Start of Excerpt to read

Common to unique explained variance ratio = \frac{Explained common variance}{Explained un i que variance} = \frac{ECV}{EUV}

(17)

When considered by themselves, the viability of composite and subscale scores would be best supported by high values for G and global D coefficients coupled, respectively, with high ECV coefficients for composites and high EUV coefficients for subscales. Reporting both composite and subscale scores would be best supported by high values for G and global D coefficients and more of a balance in values for ECV and EUV coefficients [26].

The second procedure we describe was developed by Haberman ([46]; additionally, see [47,48]) to determine whether a subscale’s observed scores better estimate the subscale’s true scores than do the composite’s observed scores. Vispoel, Lee, Hong, and Chen [49] later adapted Haberman’s procedure to GT designs by substituting the universe score for the true score estimation. Haberman’s [46] original procedure required the calculation of indices representing proportional reductions in mean squared error (PRMSE) when estimating the subscale’s true scores based on observed scores from the subscale and composite. A subscale would demonstrate added value if its PRMSE estimate exceeded that for its associated composite. To simplify this procedure further, Feinberg and Wainer [50] recommended forming the value-added ratio (VAR) shown in Equation (18) in which the PRMSE for the subscale is divided by the PRMSE for the composite. A subscale’s added values is increasingly supported as its VAR deviates upwardly from one.

Value - Added Ratio (VAR) = \frac{P R M S E (s u b s c a l e)}{P R M S E (c o m p o s i t e)}

(18)

Vispoel, Lee, Hong, and Chen [49] noted that the PRMSE index for a subscale reduces to its reliability coefficient (conventional or GT-based), and the corresponding PRMSE index for its composite can be estimated using Equation (19).

PRMS E_{(Composite)} = \frac{{({\hat{σ}}_{(S u b s c a l e_{j})}^{2} * E s t i m a t e d R e l i a b i l i t y_{(S u b s c a l e_{j})} + \sum_{J \neq k} {\hat{σ}}_{(S u b s c a l e_{j}, S u b s c a l e_{k})})}^{2}}{{\hat{σ}}_{(S u b s c a l e_{j})}^{2} * E s t i m a t e d R e l i a b i l i t y_{(C o m p o s i t e)} * {\hat{σ}}_{(C o m p o s i t e)}^{2}}

(19)

End of Excerpt to read
Start of Dataset rows

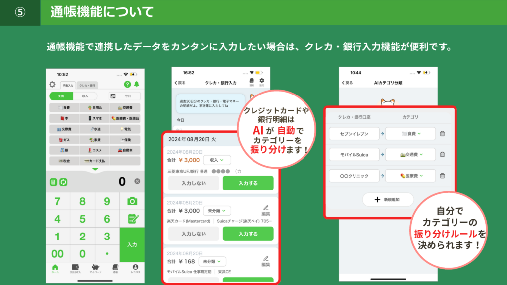Image resolution: width=507 pixels, height=285 pixels.
Task: Open the settings gear on the manual input screen
Action: (52, 84)
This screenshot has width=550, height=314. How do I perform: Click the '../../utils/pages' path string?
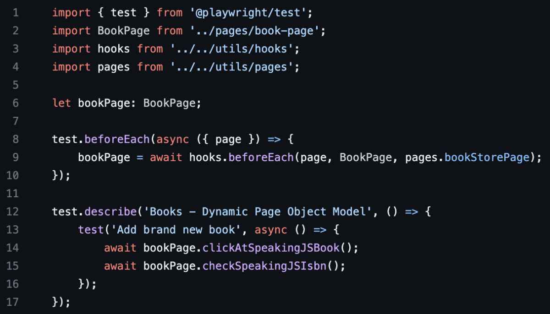point(235,67)
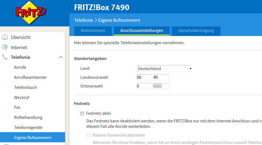The width and height of the screenshot is (262, 145).
Task: Collapse the Telefonie menu chevron
Action: point(61,57)
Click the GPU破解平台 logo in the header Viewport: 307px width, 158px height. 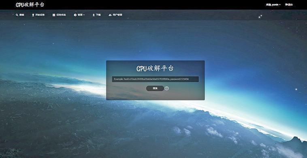pyautogui.click(x=30, y=5)
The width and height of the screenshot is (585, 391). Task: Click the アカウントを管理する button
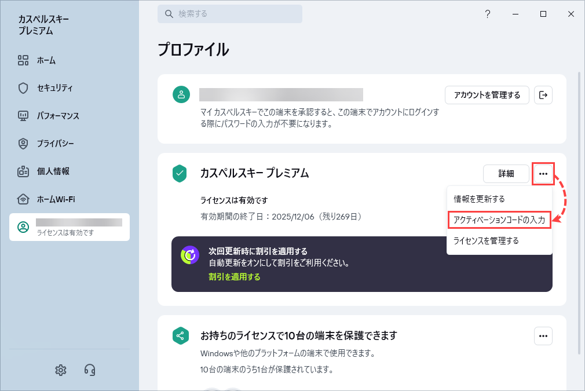[x=487, y=95]
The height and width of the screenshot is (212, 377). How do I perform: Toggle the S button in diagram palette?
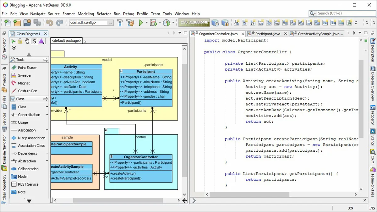click(34, 41)
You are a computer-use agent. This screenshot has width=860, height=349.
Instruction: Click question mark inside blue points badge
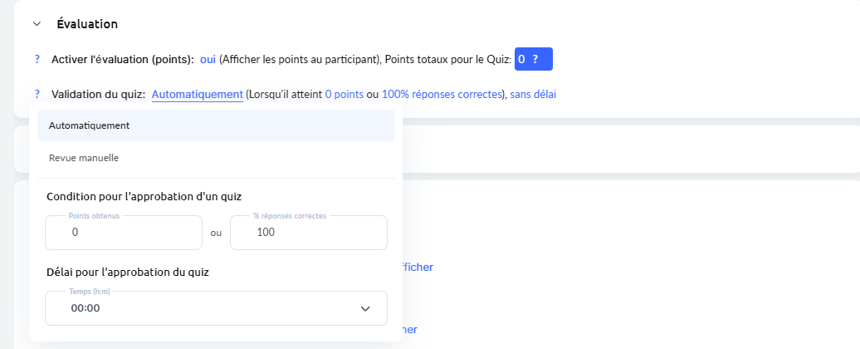click(x=536, y=60)
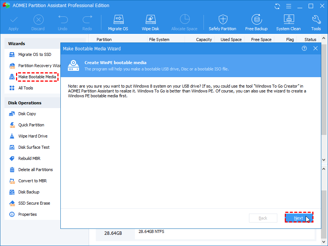
Task: Choose SSD Secure Erase option
Action: [34, 203]
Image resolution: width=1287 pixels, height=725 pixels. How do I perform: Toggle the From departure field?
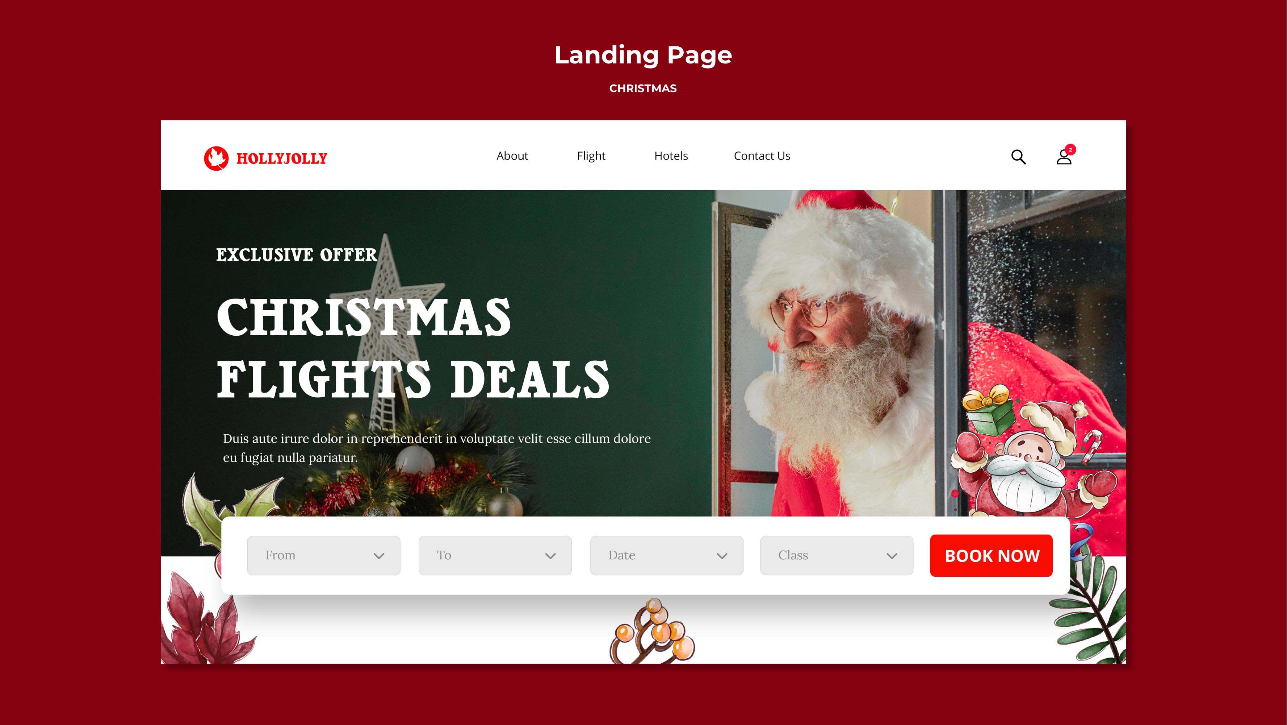point(323,555)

End of Dataset rows

**Exercise instructions:**
a. In the excerpt on subscale scores above, translate this sentence into Spanish: "A subscale would demonstrate added value if its PRMSE estimate exceeded that for its associated composite."
b. Output everything in the excerpt on subscale scores from "Vispoel, Lee, Hong, and Chen [49] noted" down to "using Equation (19).", without any changes.

**Expected answers:**
a. Una subescala demostraría valor añadido si su estimación de PRMSE superara la de su compuesto asociado.

b.
Vispoel, Lee, Hong, and Chen [49] noted that the PRMSE index for a subscale reduces to its reliability coefficient (conventional or GT-based), and the corresponding PRMSE index for its composite can be estimated using Equation (19).